Brazilian cement market showed a typical contradictory pattern of "volume increase and price pressure". According to the Brazilian Cement Industry Association (SNIC), the national cement sales in April increased by 2.2% year-on-year to 5.354 million tons, and the cumulative sales in the first four months reached 21.287 million tons, up 1.9% year-on-year. Rolling sales in the past 12 months were 67.3 million tons, up 2.8% year-on-year. The association predicts that the annual growth rate of the industry will slow down to a range of 1% to 2%, significantly lower than growth level of 3.7% in 2025, which itself reflects the industry's cautious attitude towards cost-side pressures and macro uncertainties. The core driving force
supporting the moderate expansion of current demand comes from the double underpinning of labor market and housing policy. Brazil's unemployment rate was 6.1% in the first quarter of this year, the lowest level in the same period since 2012, and the stable wage income scale combined with the income tax exemption policy continued to boost consumer confidence. In the real estate sector, the "My Home, My Life" housing program contributed 52% of the country's new housing sales, promoted sales and construction activities to remain active, and provided the most direct project-level support for cement consumption.

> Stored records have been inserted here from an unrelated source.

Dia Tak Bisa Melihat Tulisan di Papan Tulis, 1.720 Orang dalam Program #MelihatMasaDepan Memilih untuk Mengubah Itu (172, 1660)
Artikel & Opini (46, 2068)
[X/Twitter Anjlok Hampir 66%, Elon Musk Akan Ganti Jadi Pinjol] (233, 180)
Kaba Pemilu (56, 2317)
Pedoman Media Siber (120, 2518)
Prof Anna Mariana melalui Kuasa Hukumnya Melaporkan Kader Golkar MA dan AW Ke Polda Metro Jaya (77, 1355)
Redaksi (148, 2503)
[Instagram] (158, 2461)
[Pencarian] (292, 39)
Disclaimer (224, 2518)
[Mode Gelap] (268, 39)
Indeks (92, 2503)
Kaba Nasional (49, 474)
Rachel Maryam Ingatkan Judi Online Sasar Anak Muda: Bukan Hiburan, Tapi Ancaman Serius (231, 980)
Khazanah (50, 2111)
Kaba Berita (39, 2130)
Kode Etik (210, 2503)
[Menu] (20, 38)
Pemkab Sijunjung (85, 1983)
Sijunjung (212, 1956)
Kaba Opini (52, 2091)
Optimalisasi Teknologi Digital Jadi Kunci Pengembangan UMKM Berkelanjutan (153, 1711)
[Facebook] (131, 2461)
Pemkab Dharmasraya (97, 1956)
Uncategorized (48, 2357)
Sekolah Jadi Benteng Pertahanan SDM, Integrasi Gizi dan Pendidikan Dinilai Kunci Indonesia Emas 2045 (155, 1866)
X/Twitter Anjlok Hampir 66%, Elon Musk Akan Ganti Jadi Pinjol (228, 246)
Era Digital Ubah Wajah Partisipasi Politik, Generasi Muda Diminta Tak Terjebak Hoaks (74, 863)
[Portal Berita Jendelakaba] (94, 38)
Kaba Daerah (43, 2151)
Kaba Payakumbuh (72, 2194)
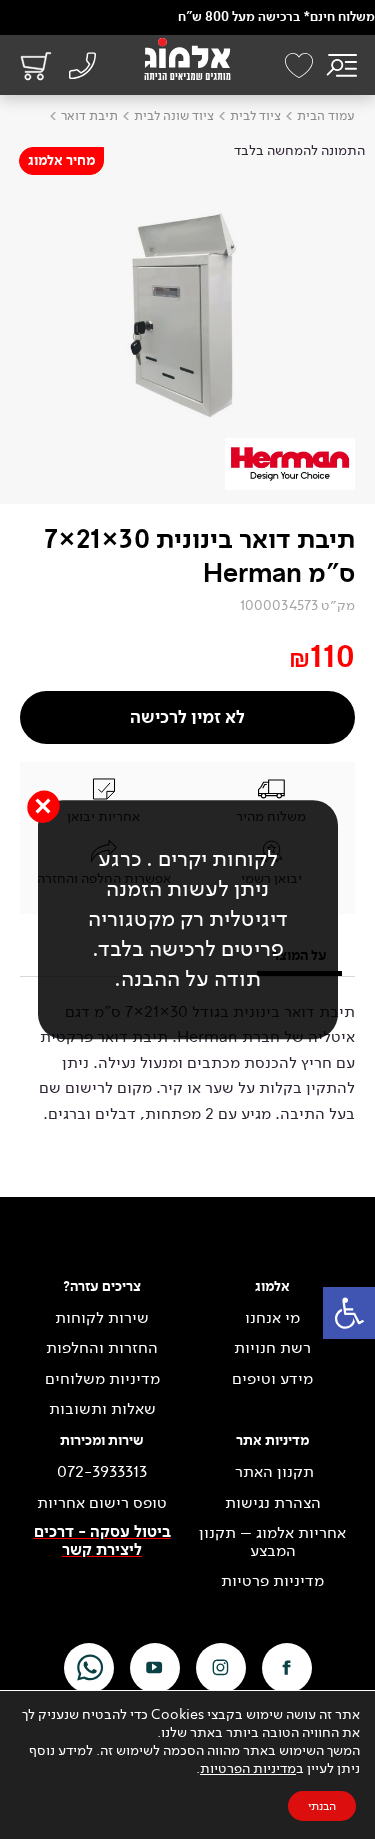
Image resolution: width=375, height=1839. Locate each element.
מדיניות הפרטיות (248, 1768)
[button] (349, 1313)
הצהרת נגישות (273, 1503)
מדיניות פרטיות (272, 1581)
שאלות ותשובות (102, 1409)
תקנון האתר (272, 1472)
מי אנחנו (272, 1318)
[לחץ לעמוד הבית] (187, 59)
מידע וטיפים (272, 1379)
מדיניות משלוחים (102, 1379)
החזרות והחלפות (102, 1348)
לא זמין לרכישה (187, 717)
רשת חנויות (272, 1348)
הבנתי (322, 1806)
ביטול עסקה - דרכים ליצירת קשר (102, 1541)
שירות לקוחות (102, 1318)
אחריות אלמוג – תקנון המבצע (272, 1541)
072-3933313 (102, 1472)
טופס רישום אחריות (102, 1503)
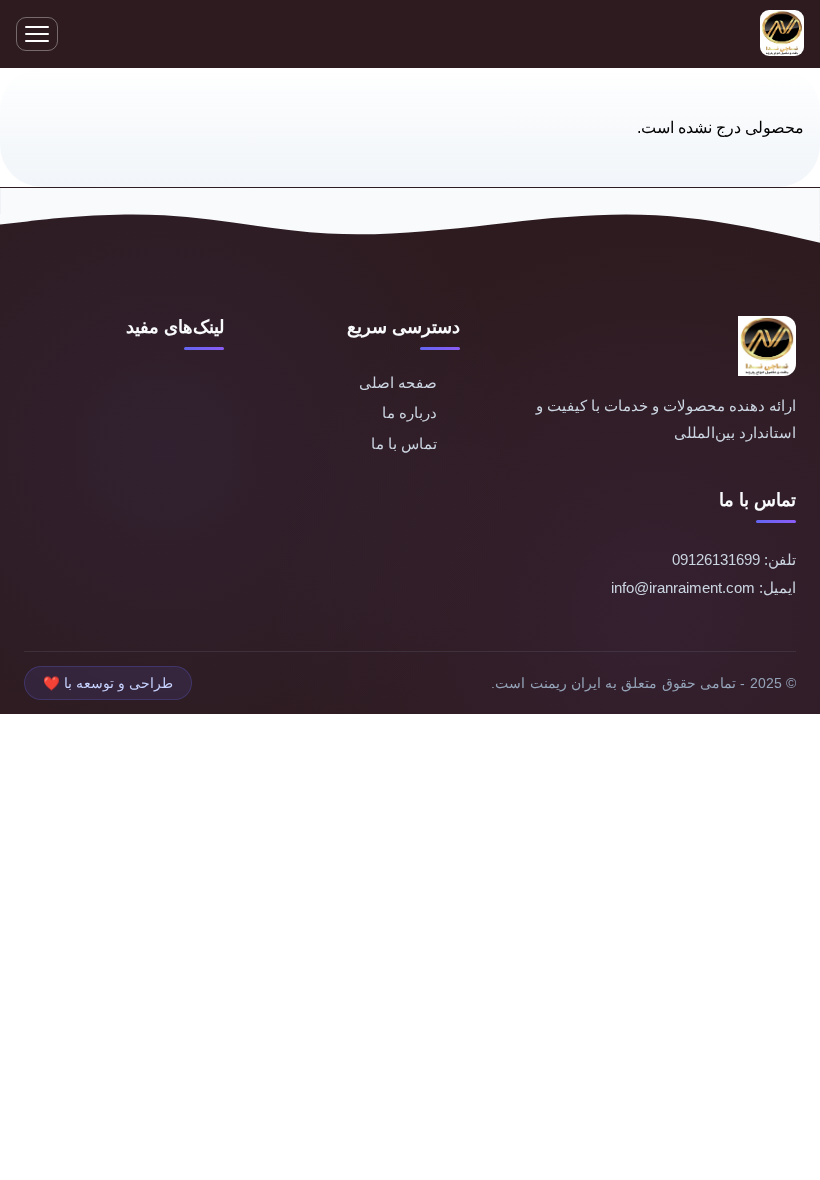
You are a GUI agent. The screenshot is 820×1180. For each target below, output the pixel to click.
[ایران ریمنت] (782, 34)
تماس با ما (404, 443)
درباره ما (409, 412)
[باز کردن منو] (37, 34)
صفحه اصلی (398, 382)
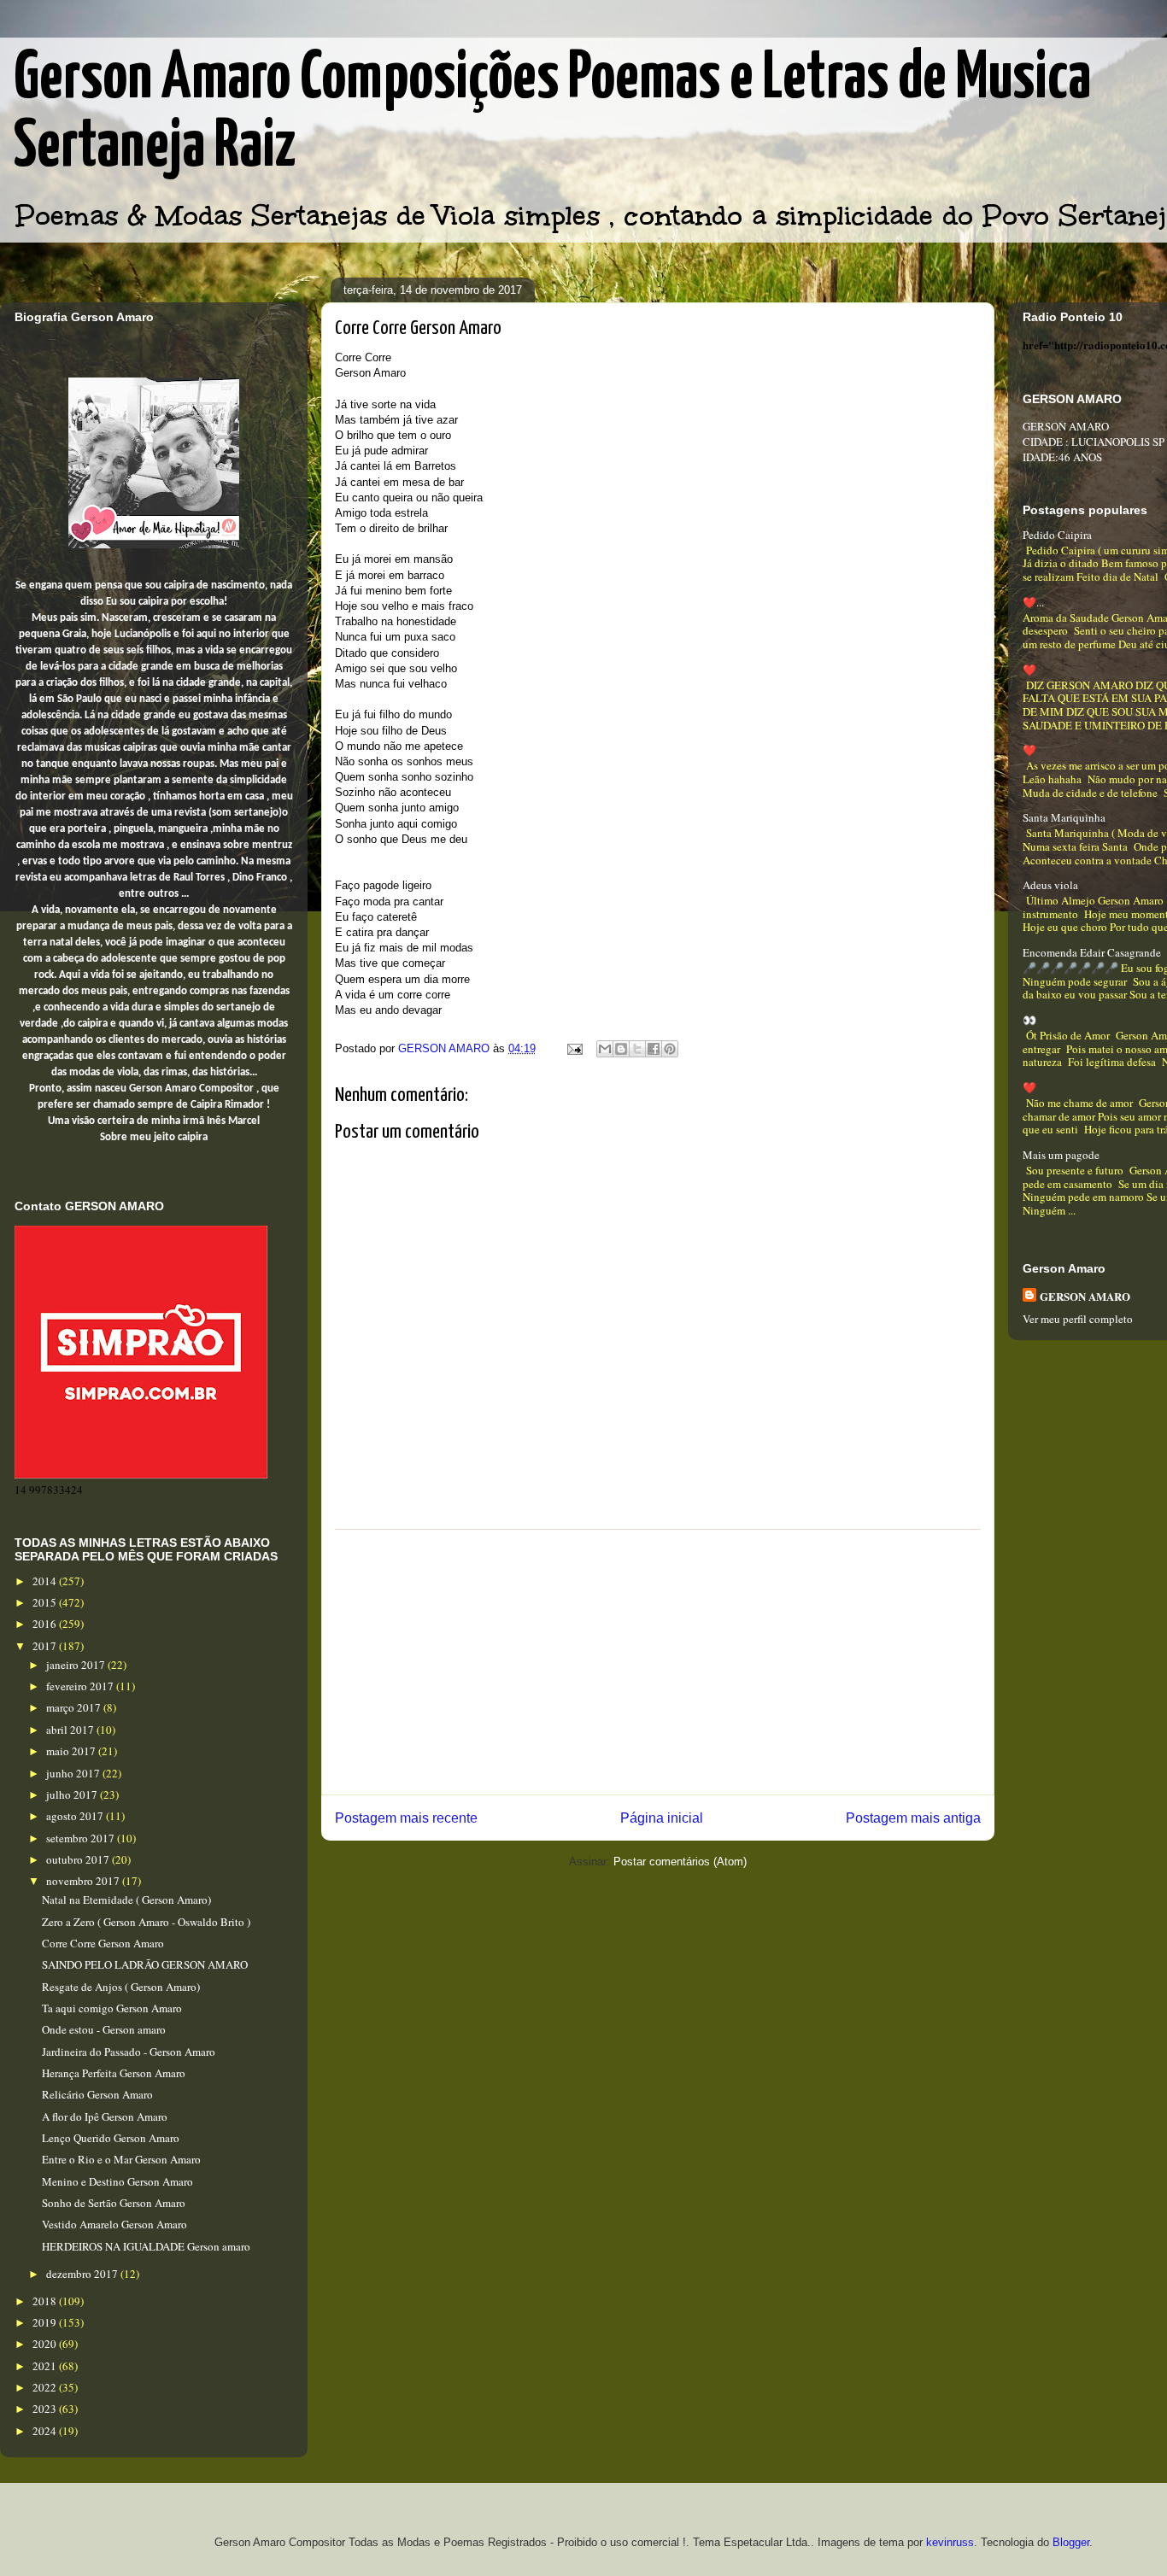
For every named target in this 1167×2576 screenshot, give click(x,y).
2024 (45, 2430)
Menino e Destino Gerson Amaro (117, 2181)
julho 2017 (73, 1794)
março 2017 (74, 1707)
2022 (45, 2387)
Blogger (1071, 2542)
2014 (45, 1581)
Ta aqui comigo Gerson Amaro (112, 2008)
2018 (45, 2301)
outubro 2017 (79, 1859)
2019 (45, 2322)
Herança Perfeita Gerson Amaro (113, 2073)
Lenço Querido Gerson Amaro (110, 2138)
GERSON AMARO (1085, 1296)
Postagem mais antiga (913, 1818)
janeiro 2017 (77, 1664)
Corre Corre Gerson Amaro (103, 1943)
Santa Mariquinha (1064, 817)
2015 (45, 1602)
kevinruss (950, 2542)
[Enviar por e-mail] (604, 1048)
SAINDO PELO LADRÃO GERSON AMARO (145, 1964)
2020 (45, 2343)
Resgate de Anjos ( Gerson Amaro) (121, 1986)
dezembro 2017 (83, 2273)
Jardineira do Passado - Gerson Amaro (128, 2051)
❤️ (1029, 669)
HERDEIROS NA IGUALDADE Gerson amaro (146, 2246)
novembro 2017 (84, 1880)
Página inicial (661, 1818)
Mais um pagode (1061, 1154)
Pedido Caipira (1057, 534)
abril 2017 (71, 1729)
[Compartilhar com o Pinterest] (669, 1048)
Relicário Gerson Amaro (97, 2094)
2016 (45, 1623)
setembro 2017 (81, 1838)
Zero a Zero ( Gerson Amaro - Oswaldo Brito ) (146, 1921)
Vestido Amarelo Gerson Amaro (114, 2224)
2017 (45, 1646)
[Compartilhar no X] (637, 1048)
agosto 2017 (76, 1816)
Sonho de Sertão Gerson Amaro (113, 2202)
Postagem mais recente (406, 1818)
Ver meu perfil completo (1078, 1318)
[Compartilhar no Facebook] (653, 1048)
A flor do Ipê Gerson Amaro (104, 2116)
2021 (45, 2366)
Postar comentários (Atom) (680, 1861)
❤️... (1033, 602)
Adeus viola (1050, 885)
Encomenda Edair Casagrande (1092, 952)
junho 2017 (74, 1773)
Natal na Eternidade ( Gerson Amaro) (126, 1899)
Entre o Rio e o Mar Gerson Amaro (121, 2159)
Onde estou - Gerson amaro (104, 2029)
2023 (45, 2408)
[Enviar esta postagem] (573, 1048)
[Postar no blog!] (621, 1048)
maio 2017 (72, 1751)
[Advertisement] (658, 1662)
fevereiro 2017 (81, 1686)
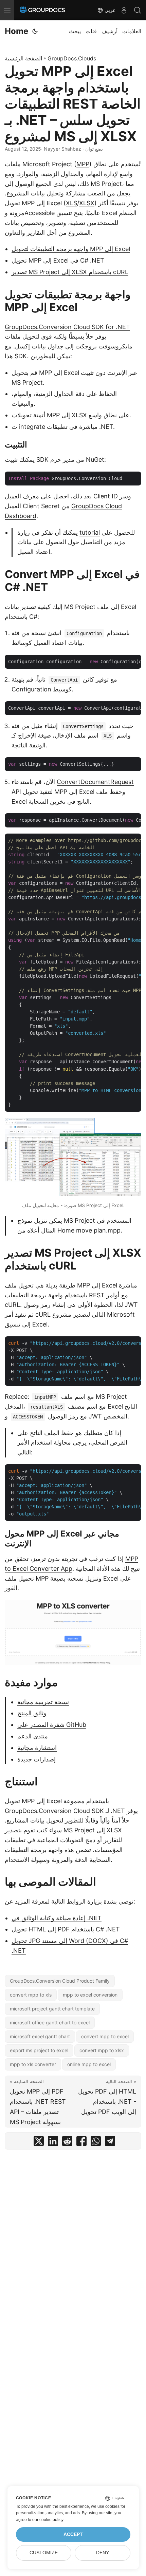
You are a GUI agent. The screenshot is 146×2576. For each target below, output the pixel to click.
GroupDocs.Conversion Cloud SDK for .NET (67, 326)
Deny (102, 2552)
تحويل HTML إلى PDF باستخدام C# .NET (66, 1929)
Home (16, 31)
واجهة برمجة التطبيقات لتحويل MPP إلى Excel (71, 248)
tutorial (89, 532)
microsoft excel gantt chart (40, 2036)
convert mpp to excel (105, 2036)
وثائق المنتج (32, 1713)
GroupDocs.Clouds (72, 58)
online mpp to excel (89, 2064)
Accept (73, 2534)
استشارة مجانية (37, 1747)
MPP (82, 164)
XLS (71, 203)
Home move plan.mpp (89, 1230)
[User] (124, 10)
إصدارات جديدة (36, 1759)
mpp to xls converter (33, 2064)
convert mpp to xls (31, 1995)
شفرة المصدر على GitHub (51, 1724)
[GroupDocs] (42, 10)
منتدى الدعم (32, 1736)
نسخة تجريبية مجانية (43, 1701)
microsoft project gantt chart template (52, 2008)
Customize (44, 2552)
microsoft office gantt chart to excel (50, 2022)
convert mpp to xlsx (101, 2050)
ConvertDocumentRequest (95, 781)
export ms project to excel (39, 2050)
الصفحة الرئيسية (23, 58)
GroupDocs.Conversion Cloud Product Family (60, 1981)
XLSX (86, 203)
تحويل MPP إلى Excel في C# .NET (58, 260)
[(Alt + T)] (35, 31)
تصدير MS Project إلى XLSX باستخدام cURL (70, 271)
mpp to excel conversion (90, 1995)
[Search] (137, 10)
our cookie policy (47, 2519)
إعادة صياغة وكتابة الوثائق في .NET (57, 1918)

However, the positive data on the demand side is being hedged by the sharp deterioration on the cost side. Paul Camilo Pena, chairman of SNIC, made it clear that the conflict in the Middle East had had a "strong impact" on Brazil's cement industry. As the main fuel of cement production, petroleum coke accounts for about 40% of the production cost, and is highly dependent on imports, and its price has risen sharply in the near future. At the same time, imported raw materials such as explosives, ammonia, urea and cement admixtures, as well as sea freight, recorded a significant increase. In the domestic logistics sector, the adjustment of diesel prices and the increase of road freight rates continue to exert pressure, while road transport undertakes about 90% of the cement distribution tasks in Brazil. The rising cost of the whole chain from fuel, raw materials to logistics is systematically eroding industry profits and may be transmitted to terminal prices in the coming months. The differentiation of
regional market performance further reveals the imbalance of growth sources. As Brazil's largest cement consumer market, sales in the southeast fell by 0.6% in the first four months of this year, but grew by 6.1% year-on-year to 2.502 million tons in April, indicating that the region is gradually recovering from the weakness at the beginning of the year. Northeast China had the strongest performance in the first four months, with sales increasing by 7.3% to 4.787 million tons, but unexpectedly fell by 0.5% to 1.124 million tons in April, showing a marginal slowdown in growth momentum. In the first four months, the southern region increased by 2.8% to 3.752 million tons, and increased by 1.4% to 923,000 tons in April, remaining stable. The Midwest was basically flat at 2.247 million tons in the first four months, down 2.2% to 578,000 tons in April. The north, the smallest market, grew 3.1% to 994,000 tonnes in the first four months, but fell 8.8% to 227,000 tonnes in April, the most volatile. This regional alternation of heat and cold shows that the positive growth at the national level is mainly supported by the periodic recovery in some regions, rather than general market recovery.
The export side is facing a more severe contraction. Cement exports in April fell 16.7% year-on-year to 50000 tons, with a cumulative export of only 14000 tons in the first four months, plunging 36.4% year-on-year. The sharp decline in exports not only reflects the decline in competitiveness in the international market, but also to some extent shows that the priority of domestic demand to absorb local production capacity is rising. On
the whole, the Brazilian cement industry is in a fragile balance in 2026. On the one hand, employment improvement and housing policy provide the foundation for demand; on the other hand, the multiple risks of cost shocks caused by the Middle East conflict, record household debt, declining construction confidence and labor shortages are gathering. The full-year growth forecast of 1% to 2% given by SNIC has actually fully accounted for the drag of these negative factors. For industry participants, the key challenge is how to maintain price competitiveness in an environment of rising costs across the board, while coping with the sustainability of market recovery in the Southeast and the pressure of regional structural adjustment brought about by the weakening of growth momentum in the Northeast.